TEXTO CITADO:

----------

Entrevistas - Abril 03, 2016
O fadista Ricardo Ribeiro tem um novo disco, "Hoje é assim, amanhã não sei".

A propósito do lançamento contou porque gosta de ser chamado "purista do fado" e como se cruzou com Rabih Abou-Khalil.

Ricardo Ribeiro ouve fado desde bebé e começou a cantar ainda em criança, inspirado e incentivado por uma tia por afinidade e pelo mentor, Fernando Maurício. Anos mais tarde encontrou o alaudista libanês Rabih Abou-Khalil, que lhe “mudou a vida” e o fez aventurar-se por outras musicalidades. Considera que tem a essência do fado “dentro de si” e “pode sair dela e entrar quando quiser”. Encontrou “um canto novo dentro da tradição” e gosta que lhe chamem “purista” porque “tem fado desde as pontas dos dedos dos pés, à ponta do último cabelo.”

Este é o seu quinto álbum, mas voltemos ao início. De onde vem a sua ligação ao fado?

A minha ligação com o fado vem da minha mãe que, quando fazia a lida da casa, cantava. A minha mãe tem uma voz muito bonita, meio “avarinada”, isto hoje não se percebe o que é, mas é uma voz com pregão. Parecia que apregoava e rezava. A minha mãe tem uma voz muito quente, eu ouvia-a e ficava preso. Se calhar, começou mesmo aí, pela figura da mãe.

É da Ajuda, um bairro de Lisboa que não tem tradição fadista como Alfama ou a Mouraria. Isso não o impediu de se tornar fadista.


O bairro da Ajuda não tem grande tradição fadista, mas deu grandes pessoas ao fado: Quinita Gomes, os irmãos Pinóia, o Casimiro Ramos e o Miguel Ramos, que eram grandes músicos e compositores, deixaram dos fados tradicionais mais bonitos que há: o “Fado Três Bairros”, o “Fado Alberto”. O João Linhares Barbosa, o grande poeta, morou lá. Além da minha mãe, também canto fado porque morava naquele bairro. Nos bairros típicos de Lisboa existia um espírito de entreajuda e de solidariedade muito grande. E a minha mãe tinha uma colega de trabalho de quem era muito amiga, a minha tia Suzete, que não me é nada, é minha tia por afinidade. E que ajudou a minha mãe a criar-me. Havia muito este espírito. Fui uma criança que tinha alguns problemas de saúde, dava noites muito más e tinha um irmão pequeno. Tínhamos algumas dificuldades e a minha tia ajudou. Era sozinha, não tinha filhos e então ajudava a criar-me. E desde os três, quatro meses de idade, já ia para casa dela. Ela era uma amante de fado, uma aficionada mesmo daquelas que sabe os fados, sabe o que estás a cantar. Se for fado tradicional, ela sabe, conhece os estilos. Tinha uma coleção de discos de vinil e nós não tínhamos gira-discos, só rádio. A minha tia é que tinha. E os discos dela eram de fado e música clássica, de que ela gostava muito. Eu já em bebé ouvia essa música. O rádio e o gira-discos estavam regularmente ligados e faziam companhia, não era a televisão.

----------

DADOS DE ORIGEM:

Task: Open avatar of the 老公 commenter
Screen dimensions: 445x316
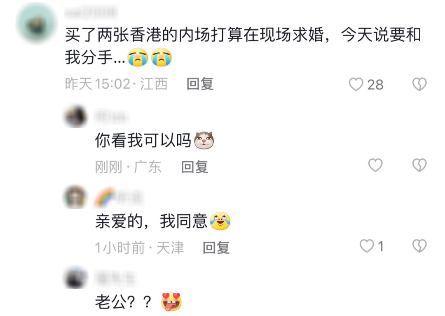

----------

DESCRIÇÃO DO EXERCÍCIO:
Responda a partir da entrevista:
(a) Qual é o título do novo disco de Ricardo Ribeiro?
(b) Qual é a nacionalidade do alaudista Rabih Abou-Khalil?
(c) Que poeta morou no bairro da Ajuda?
As linhas não fazem falta para este exercício.

RESPOSTA À TAREFA:
(a) "Hoje é assim, amanhã não sei".
(b) Libanesa.
(c) João Linhares Barbosa.